The man waded into the water to recover a goose he had shot. Talk about wading out of his comfort zone and into the crocs. Dumb, dumb, dumb. Talk about dinner on a plate. This croc was spoiled for choice. Start with the appetizer or the main course? Choices, choices. So many choices. No surprise which one, out of the two sets of prey, that big, old croc decided to go for.

According to the local policeman, the crocodile launched at the young man grabbing him by the arm, trying to pull him under water. That’s how crocs kill their prey. They drown them. But what the croc didn’t count on, he was attacking a true Northern Territorian. Just think Crocodile Dundee only younger. The 20-year-old man fought back. He wrestled with the croc and was finally able to loosen its grasp. But the Territorian wasn’t done. He proceeded to poke the croc in the eye, which was the smart thing to do. The croc took off and the man returned to shore.

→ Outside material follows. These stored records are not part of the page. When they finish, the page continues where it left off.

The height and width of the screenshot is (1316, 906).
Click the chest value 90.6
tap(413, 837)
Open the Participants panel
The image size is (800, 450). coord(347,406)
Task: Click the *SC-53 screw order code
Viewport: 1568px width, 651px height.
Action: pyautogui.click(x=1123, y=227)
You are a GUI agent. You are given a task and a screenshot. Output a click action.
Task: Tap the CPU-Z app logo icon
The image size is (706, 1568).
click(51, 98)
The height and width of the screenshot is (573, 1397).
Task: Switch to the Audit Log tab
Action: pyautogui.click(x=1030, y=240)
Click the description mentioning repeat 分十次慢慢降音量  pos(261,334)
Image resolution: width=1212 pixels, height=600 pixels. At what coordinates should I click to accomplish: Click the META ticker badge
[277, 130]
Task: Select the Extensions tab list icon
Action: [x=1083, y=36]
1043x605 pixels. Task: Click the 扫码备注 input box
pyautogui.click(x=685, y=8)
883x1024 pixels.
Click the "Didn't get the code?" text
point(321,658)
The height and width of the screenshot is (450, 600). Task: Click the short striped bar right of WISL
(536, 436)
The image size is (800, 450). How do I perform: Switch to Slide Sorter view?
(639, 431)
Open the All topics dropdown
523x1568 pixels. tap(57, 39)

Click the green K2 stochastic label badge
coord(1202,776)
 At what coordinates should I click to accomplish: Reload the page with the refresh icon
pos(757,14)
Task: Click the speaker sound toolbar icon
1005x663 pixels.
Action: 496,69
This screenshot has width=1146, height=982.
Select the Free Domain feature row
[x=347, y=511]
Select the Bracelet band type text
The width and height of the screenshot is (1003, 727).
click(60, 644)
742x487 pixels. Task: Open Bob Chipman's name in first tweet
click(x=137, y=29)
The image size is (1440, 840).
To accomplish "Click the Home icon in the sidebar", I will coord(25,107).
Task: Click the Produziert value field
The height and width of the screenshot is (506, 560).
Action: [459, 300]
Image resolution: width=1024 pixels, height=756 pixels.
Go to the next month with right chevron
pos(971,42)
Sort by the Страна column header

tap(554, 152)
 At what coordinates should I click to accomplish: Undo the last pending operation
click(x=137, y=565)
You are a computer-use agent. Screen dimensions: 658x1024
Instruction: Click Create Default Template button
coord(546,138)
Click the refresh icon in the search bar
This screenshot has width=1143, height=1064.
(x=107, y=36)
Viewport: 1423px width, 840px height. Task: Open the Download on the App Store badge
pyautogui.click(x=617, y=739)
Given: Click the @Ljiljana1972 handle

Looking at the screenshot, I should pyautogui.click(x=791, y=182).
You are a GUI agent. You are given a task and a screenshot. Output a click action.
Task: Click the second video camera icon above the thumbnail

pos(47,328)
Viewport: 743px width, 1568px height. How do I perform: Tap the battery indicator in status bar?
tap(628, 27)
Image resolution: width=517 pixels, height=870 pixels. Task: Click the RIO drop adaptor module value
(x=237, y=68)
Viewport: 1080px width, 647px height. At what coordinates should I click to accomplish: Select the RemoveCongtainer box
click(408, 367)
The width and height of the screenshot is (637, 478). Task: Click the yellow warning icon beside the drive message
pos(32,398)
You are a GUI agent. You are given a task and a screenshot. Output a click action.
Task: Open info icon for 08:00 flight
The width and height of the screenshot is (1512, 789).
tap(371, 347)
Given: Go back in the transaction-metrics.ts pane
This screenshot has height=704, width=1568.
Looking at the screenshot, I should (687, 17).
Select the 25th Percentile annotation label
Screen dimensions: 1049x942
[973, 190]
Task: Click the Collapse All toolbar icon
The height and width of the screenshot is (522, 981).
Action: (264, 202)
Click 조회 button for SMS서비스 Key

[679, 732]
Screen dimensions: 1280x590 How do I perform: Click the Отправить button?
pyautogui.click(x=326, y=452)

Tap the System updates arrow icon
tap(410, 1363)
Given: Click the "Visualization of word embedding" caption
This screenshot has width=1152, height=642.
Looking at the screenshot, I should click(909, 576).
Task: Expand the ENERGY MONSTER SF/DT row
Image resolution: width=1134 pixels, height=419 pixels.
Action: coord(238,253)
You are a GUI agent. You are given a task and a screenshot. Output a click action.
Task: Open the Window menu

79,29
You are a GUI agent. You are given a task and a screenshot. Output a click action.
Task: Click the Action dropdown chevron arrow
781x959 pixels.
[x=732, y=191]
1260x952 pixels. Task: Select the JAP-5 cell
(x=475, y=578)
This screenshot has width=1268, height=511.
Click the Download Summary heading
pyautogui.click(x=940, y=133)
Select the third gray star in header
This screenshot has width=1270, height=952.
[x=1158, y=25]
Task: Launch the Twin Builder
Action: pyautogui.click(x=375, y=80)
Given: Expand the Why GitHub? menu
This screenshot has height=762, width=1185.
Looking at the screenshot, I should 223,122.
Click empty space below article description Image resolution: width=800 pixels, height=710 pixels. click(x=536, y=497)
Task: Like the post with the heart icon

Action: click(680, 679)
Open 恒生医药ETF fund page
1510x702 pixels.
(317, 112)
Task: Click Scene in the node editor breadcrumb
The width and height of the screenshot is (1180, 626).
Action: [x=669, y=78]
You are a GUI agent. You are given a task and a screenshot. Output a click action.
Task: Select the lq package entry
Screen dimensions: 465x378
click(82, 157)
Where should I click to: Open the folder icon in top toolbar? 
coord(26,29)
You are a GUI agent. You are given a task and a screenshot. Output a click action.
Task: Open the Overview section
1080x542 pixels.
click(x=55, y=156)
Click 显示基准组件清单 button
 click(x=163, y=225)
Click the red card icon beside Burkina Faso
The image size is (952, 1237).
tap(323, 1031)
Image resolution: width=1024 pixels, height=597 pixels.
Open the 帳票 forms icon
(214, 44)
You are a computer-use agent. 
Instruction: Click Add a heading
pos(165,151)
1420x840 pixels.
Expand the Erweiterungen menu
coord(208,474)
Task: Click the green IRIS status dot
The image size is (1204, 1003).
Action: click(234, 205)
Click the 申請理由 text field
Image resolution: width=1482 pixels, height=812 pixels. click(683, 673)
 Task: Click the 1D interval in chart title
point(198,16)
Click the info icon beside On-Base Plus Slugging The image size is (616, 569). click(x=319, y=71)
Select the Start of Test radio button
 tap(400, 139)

But like I said they breed them tough in the territory. He received first aid to stop the bleeding from fairly severe puncture wounds and driven on a Quad bike to the station homestead. He was then given what some might describe as real first aid in the form of an ice-cold can of beer. Come to think of it there might have been more than one can drunk by the man. When ambulance staff arrived he was ‘mildly intoxicated’. I mean, wouldn’t you be?

When they took a good look at him he had puncture wounds, tears and claw marks on his arm and back. The ambulance officers told the young man they would fly him to Darwin hospital for further treatment. But oh, no. Air ambulance flights are for sissies. He decided to make the journey of hundreds of kilometers by road.

He is now in hospital in a satisfactory condition. No doubt telling everyone about the one that got away. Meaning himself.